# Exercise 1
In the article on the Halymenia floresia polysaccharide, what EC50 is reported for the myocontractile effect of fraction Hf2s?
# Exercise 2
Decide whether each statement agrees with the article on the Halymenia floresia polysaccharide. Answer yes or no and quote the deciding words.
(a) Verapamil completely inhibited the contractile response that Hf2s produced in the duodenum strips.
(b) After Hf2s lowered gastric compliance, it returned to basal levels within the next 50 minutes of observation.
(c) Padina gymnospora overproduces cell wall polysaccharides when it is exposed to heavy metal-contaminated environments.
# Exercise 3
Write the next part of the article on the Halymenia floresia polysaccharide, beginning after its last sentence.

# Quoted passage
□ □ □
Print version ISSN 1516-8913

Braz. arch. biol. technol. vol.54 no.5 Curitiba Sept./Oct. 2011 



Effect of a crude sulfated polysaccharide from Halymenia floresia (Rhodophyta) on gastrointestinal smooth muscle contractility



José Ronaldo Vasconcelos GraçaI; Mirna Marques BezerraI; Vilma LimaII; José Ariévilo Gurgel RodriguesIII; Diego Levi Silveira MonteiroI; Ana Luíza Gomes QuinderéIV; Rodrigo César das Neves AmorimIV; Regina Célia Monteiro de PaulaV; Norma Maria Barros BenevidesIII, IV, *, IV

IFaculdade de Medicina; Universidade Federal do Ceará; Av. Comandante Maurocélio Rocha Pontes, 100; Campus Sobral - CE - Brasil
IIDepartamento de Odontologia, Faculdade de Farmácia e Enfermagem; Universidade Federal do Ceará; Rua Monsenhor Furtado s/n; Fortaleza - CE - Brasil
IIIPrograma de Pós graduação em Biotecnologia, Rede Nordeste de Biotecnologia; Universidade Estadual do Ceará; Av. Paranjana, 1700; Fortaleza - CE - Brasil
IVDepartamento de Bioquímica e Biologia Molecular; Universidade Federal do Ceará; Av. Mister Hull s/n; Fortaleza - CE - Brasil
VDepartamento de Química Orgânica e Inorgânica; Universidade Federal do Ceará; Av. Mister Hull s/n; Fortaleza - CE - Brasil




The aim of this work was to study the effect of Halymenia floresia (Hf) on duodenum contractility, and on experimental protocols of gastric compliance (GC) in rats. Fraction Hf2s exhibited a concentration-dependent myocontractile effect (EC50 12.48 µg/ml), and an inhibitory effect after consecutive washing. The contractile response promoted by Hf2s in the duodenum strips was completely inhibited by verapamil, and the effects were prevented in the presence of Ca2+-free medium. The pretreatment with atropine prevented the Hf2s myocontractile effect. Hf2s was also capable to decrease the GC (from 3.8±0.06 to 3.4±0.13 ml, P<0.05), which did not return to basal levels after more 50 min of observation. These results indicated that the algal polysaccharide possessed in vitro and in vivo gastrointestinal effects.

Key words: Halymenia floresia, sulfated polysaccharides, gut motility




Seaweeds are traditionally consumed in the Orient as part of the daily diet. Some researchers describe them as the foods without toxic and/or anti-nutritional effects, being thus considered as alternative sources for food industry (Campo et al., 2009). These are known to possess good nutritional value as source of proteins, carbohydrate, minerals, carotenoids and vitamins (Marinho-Soriano, 2006; Pires et al., 2008). Marine algae are also considered as low-calorie food, leading to reduction in body weight control and total cholesterol and LDL-C, and prevention of gastrointestinal diseases when consumed (Carvalho et al., 2009). However, there are only a few carried out so far describing their composition. They contain polysaccharides that may bind to metals through their carbonyl, hydroxyl or sulfated groups, and that can also exhibit toxic properties (Langwinski and Patiño, 2001). According to Andrade et al. (2010), the brown algae Padina gymnospora, when exposed to heavy metal-contaminated environments, changes its polysaccharide content. As a result, this species overproduces cell wall polysaccharides as a defense mechanism.
□ □ □
# Listed records
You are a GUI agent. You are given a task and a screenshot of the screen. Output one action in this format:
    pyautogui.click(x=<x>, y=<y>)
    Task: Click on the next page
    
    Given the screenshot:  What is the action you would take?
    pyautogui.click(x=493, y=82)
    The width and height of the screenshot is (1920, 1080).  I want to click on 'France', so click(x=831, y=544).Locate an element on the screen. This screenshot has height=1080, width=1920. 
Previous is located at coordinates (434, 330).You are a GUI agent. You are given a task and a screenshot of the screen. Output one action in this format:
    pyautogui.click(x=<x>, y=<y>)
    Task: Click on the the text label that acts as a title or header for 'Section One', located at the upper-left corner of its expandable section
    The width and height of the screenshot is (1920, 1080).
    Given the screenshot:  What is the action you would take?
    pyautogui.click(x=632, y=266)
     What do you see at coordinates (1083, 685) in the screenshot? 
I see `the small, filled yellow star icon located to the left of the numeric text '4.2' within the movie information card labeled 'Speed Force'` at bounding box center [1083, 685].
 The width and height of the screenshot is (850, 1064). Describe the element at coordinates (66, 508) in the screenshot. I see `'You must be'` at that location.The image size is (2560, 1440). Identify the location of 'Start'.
□ □ □
# Reply 1
12.48 µg/ml

# Reply 2
(a) Yes: "The contractile response promoted by Hf2s in the duodenum strips was completely inhibited by verapamil"
(b) No: "which did not return to basal levels after more 50 min of observation"
(c) Yes: "when exposed to heavy metal-contaminated environments, changes its polysaccharide content. As a result, this species overproduces cell wall polysaccharides as a defense mechanism"

# Reply 3
Sulfated polysaccharides (SPs) make up a group of biopolymers that occur in a great variety of marine organisms (Stephen, 1995; Hayashi et al., 1996; Mourão and Pereira, 1999; Aquino et al., 2005; Pomin and Mourão, 2008; Robic et al., 2009; Rodrigues et al., 2009a; Mestechkina and Shcherbukhin, 2010; Rodrigues et al., 2010). In red seaweed, SPs are known as sulfated galactans, and are found in carrageenans and agarans (Melo et al., 2002; Marinho-Soriano, 2006; Pomin and Mourão, 2008; Campo et al., 2009; Silva et al., 2010; Rodrigues et al., 2011a). These highly charged macromolecules (presence of sulfate groups) exhibit chemical structures of complex and heterogeneous nature, playing an important role in ionic, mechanical and osmotic functions, and are constituents of the extracellular matrix of marine algae (Kloareg and Quatrano, 1988). Seaweed SPs are also considered non-toxic, non-dependent, low cost, and do not leave any residue. They do not cause negative impacts to the environment and to the consumer (Becherè, 2000; Campo et al., 2009). Nevertheless, the adverse effect level of SPs depend the administered dose (Li et al., 2005).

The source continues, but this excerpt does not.